In 1997, the Magical Kingdom (formerly Buddy Bear's Kingdom and now The Pier) was opened.

In 2000 the park's first rollercoaster was added – a Vekoma Junior Coaster called Maximus. Further rollercoasters were added in 2014 and 2015. Its 2015 addition, Twister Rollercoaster, a spinning wild mouse, is the largest ride in the park.

In 2011, following some refurbishments, Devon County Council granted owners Maximum Fun a licence to keep various exotic animals and operate Crealy as a zoo. The first animals to be exhibited were Meerkats. 

In 2012, the park opened accommodation nearby at Crealy Meadows Caravan and Camping Park. Now known as Crealy Meadows, the site offers camping and caravan pitches, themed tents, and luxury lodges and glamping.

In February 2019, Crealy abandoned zero-hour contracts for its staff in favour of permanent roles. The park speculated that it was one of the first theme parks in the country to do this.

In February 2022, the park announced the opening of a Sooty-themed area for the May Half Term. It features four rides, a themed store, other themed attractions and a live show. It opened on May 28, 2022.

Rides
Presently Crealy has over 60 rides, attractions and live shows. These include thrill rides, rollercoasters, water rides, and indoor and outdoor play areas. The Animal Barn houses zoo and farm animals.

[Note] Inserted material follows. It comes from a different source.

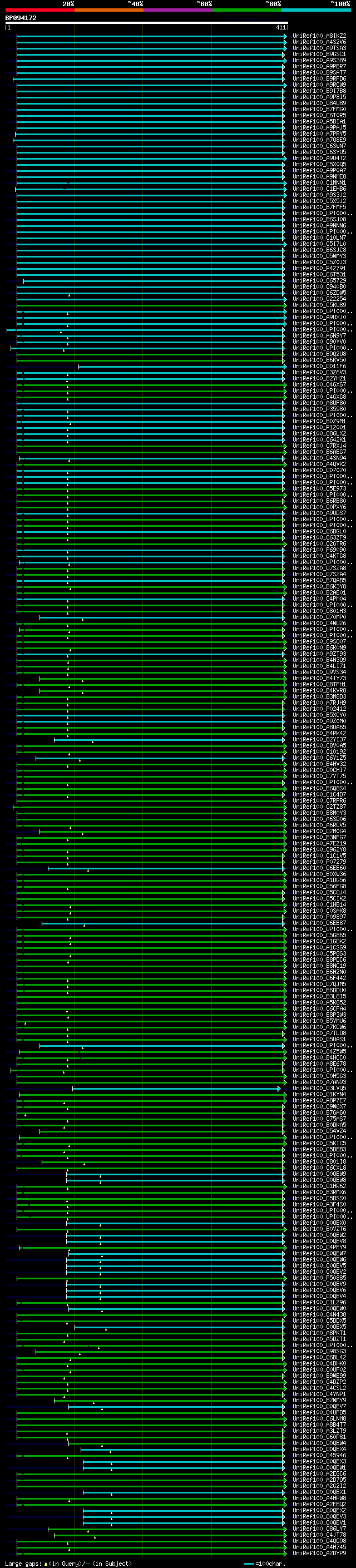Open the UniRef100_A9RCW9 hit label

click(x=319, y=85)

Camel Creek Adventure Park
Terry Sandling bought Trelow Farm in Tredinnick and opened the property to the public in 1989 as The Shire Horse Centre. The property was then sold to Crealy Great Adventure Parks in 2004. Following an acquisition in 2015, John Broome CBE purchased Cornwall's Crealy and rebranded it as Camel Creek Adventure Park. The park attracts approximately 200,000 people a year.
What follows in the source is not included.